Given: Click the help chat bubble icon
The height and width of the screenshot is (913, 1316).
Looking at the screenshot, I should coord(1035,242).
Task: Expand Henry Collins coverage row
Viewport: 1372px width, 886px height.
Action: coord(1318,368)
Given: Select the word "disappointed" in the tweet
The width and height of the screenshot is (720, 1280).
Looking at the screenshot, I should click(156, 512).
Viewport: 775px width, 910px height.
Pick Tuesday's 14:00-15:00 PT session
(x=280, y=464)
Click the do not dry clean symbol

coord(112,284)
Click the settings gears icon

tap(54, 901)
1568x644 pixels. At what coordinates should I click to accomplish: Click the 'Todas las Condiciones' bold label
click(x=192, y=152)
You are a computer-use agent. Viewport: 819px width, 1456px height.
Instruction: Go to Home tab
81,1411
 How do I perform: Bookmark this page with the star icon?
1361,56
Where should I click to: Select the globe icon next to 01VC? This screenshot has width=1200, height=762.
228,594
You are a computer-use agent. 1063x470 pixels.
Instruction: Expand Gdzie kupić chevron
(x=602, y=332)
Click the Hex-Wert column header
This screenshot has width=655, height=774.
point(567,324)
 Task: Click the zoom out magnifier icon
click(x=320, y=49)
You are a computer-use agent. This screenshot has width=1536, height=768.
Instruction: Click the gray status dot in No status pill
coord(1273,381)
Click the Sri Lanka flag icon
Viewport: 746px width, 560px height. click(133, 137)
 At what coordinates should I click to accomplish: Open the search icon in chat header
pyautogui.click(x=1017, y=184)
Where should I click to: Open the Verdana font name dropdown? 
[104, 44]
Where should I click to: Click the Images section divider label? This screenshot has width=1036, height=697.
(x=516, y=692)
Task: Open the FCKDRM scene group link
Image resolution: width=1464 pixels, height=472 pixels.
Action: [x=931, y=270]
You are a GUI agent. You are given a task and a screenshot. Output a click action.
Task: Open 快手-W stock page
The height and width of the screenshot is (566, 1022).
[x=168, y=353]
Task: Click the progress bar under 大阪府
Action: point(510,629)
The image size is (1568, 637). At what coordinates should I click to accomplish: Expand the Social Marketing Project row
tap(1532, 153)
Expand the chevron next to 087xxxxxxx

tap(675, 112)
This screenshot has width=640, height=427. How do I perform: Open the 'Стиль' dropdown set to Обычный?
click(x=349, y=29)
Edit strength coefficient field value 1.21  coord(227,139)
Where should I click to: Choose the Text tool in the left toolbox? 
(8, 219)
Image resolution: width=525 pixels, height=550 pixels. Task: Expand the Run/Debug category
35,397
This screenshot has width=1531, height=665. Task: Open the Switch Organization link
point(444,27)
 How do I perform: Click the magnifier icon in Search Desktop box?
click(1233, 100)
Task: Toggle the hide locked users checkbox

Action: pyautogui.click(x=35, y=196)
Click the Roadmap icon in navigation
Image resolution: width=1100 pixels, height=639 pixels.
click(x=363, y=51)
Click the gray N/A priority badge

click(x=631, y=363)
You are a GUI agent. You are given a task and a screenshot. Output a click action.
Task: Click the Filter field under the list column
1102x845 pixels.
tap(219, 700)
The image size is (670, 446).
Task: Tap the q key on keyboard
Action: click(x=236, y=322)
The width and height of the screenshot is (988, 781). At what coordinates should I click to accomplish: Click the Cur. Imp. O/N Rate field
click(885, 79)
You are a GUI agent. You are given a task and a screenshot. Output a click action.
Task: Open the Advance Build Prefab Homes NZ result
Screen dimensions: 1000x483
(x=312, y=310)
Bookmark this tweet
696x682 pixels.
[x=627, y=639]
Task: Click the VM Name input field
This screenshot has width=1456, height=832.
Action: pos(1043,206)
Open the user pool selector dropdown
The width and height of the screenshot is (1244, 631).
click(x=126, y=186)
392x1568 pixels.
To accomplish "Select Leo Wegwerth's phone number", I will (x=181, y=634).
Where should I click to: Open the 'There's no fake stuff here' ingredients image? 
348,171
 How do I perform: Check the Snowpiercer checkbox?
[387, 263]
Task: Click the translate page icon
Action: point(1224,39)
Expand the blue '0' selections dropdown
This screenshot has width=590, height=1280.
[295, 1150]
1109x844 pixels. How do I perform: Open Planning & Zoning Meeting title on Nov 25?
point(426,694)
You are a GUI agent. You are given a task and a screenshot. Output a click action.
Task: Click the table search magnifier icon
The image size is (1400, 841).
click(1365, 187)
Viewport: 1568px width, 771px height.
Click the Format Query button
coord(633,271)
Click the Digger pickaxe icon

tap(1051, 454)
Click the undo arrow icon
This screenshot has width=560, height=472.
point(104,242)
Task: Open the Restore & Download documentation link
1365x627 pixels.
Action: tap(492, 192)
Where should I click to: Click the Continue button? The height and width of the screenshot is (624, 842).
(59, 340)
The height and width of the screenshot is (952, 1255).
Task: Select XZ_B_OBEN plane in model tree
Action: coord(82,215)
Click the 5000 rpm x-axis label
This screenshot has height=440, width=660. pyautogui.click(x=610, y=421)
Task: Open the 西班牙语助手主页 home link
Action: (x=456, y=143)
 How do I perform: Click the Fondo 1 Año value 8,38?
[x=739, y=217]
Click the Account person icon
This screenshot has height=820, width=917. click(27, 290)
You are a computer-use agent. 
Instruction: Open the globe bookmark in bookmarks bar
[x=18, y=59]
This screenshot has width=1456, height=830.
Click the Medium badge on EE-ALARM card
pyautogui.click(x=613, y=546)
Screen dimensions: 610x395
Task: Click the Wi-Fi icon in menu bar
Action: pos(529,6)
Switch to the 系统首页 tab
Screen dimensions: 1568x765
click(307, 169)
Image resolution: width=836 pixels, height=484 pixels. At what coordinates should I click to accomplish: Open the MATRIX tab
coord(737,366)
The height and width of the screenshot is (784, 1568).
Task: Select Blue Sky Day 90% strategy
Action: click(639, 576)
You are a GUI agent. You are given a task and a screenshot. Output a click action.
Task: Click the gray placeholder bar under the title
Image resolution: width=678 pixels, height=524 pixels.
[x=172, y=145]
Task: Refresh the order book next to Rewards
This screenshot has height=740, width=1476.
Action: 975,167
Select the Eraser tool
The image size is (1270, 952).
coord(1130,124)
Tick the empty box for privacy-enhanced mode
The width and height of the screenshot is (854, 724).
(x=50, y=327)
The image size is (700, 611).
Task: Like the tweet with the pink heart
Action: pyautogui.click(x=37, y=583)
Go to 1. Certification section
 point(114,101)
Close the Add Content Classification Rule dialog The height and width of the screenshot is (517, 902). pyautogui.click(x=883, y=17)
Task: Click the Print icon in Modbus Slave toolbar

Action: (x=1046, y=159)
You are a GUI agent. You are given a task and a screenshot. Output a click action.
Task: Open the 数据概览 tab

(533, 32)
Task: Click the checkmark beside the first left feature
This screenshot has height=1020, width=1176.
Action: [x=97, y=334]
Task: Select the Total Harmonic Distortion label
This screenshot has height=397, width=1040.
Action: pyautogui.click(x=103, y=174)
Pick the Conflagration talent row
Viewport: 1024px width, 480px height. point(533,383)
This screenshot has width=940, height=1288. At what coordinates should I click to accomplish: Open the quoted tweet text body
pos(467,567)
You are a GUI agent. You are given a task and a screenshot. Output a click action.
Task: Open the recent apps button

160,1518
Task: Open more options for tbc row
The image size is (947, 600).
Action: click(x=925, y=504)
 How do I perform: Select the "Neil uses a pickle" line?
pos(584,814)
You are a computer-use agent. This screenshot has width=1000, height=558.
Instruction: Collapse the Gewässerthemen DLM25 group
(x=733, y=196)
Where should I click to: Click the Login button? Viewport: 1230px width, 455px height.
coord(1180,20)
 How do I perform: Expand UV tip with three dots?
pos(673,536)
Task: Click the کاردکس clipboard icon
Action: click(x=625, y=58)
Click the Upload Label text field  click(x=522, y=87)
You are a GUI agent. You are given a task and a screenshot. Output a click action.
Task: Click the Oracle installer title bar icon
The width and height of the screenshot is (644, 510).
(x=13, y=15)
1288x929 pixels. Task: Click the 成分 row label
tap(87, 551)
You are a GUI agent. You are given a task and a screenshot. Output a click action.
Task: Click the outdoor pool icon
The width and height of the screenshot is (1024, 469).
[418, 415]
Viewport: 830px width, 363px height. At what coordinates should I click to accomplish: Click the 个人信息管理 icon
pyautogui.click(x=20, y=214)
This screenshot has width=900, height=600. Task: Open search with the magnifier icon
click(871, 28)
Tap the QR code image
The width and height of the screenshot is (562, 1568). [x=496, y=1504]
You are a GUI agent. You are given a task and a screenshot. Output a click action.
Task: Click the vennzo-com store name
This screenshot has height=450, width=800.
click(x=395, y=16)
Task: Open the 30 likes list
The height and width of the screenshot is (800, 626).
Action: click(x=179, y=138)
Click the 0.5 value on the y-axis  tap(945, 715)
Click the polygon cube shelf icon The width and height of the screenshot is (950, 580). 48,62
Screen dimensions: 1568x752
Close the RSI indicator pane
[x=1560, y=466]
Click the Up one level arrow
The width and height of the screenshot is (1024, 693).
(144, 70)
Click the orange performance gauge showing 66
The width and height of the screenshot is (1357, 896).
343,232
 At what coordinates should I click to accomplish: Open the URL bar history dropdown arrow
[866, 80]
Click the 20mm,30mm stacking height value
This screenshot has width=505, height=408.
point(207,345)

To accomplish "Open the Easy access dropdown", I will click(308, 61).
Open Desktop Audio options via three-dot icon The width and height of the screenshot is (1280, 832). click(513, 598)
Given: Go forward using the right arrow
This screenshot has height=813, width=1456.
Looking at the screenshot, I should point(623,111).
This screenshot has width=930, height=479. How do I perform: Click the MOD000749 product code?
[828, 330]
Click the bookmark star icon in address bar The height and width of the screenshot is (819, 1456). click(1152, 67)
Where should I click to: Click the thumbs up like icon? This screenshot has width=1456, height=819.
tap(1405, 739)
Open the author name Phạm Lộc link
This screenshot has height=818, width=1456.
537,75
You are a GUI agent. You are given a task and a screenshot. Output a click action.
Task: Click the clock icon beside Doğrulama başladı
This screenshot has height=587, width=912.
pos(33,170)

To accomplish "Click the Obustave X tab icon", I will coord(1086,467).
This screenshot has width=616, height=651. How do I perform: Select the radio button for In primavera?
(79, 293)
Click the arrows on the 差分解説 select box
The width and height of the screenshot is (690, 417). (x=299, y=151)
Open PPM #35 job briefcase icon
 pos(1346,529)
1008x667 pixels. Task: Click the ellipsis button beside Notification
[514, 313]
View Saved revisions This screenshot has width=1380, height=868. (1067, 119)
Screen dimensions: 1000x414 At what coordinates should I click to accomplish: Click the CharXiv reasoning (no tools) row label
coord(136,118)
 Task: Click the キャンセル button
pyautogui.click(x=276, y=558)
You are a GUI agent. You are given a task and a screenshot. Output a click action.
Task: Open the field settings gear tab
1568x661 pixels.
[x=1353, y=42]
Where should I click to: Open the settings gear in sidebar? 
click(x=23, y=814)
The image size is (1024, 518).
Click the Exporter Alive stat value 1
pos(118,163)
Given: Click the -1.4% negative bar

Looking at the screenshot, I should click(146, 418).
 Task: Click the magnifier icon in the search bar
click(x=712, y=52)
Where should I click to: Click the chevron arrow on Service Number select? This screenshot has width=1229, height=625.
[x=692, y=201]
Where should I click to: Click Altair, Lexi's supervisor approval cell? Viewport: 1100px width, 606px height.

──────

§ Exercise
Identify every line in the entries above that contains the string "link", matching case exactly, and copy each of those lines.

§ Exercise output
Task: Open the FCKDRM scene group link
This screenshot has width=1531, height=665. Task: Open the Switch Organization link
Task: Open the Restore & Download documentation link
Task: Open the 西班牙语助手主页 home link
Open the author name Phạm Lộc link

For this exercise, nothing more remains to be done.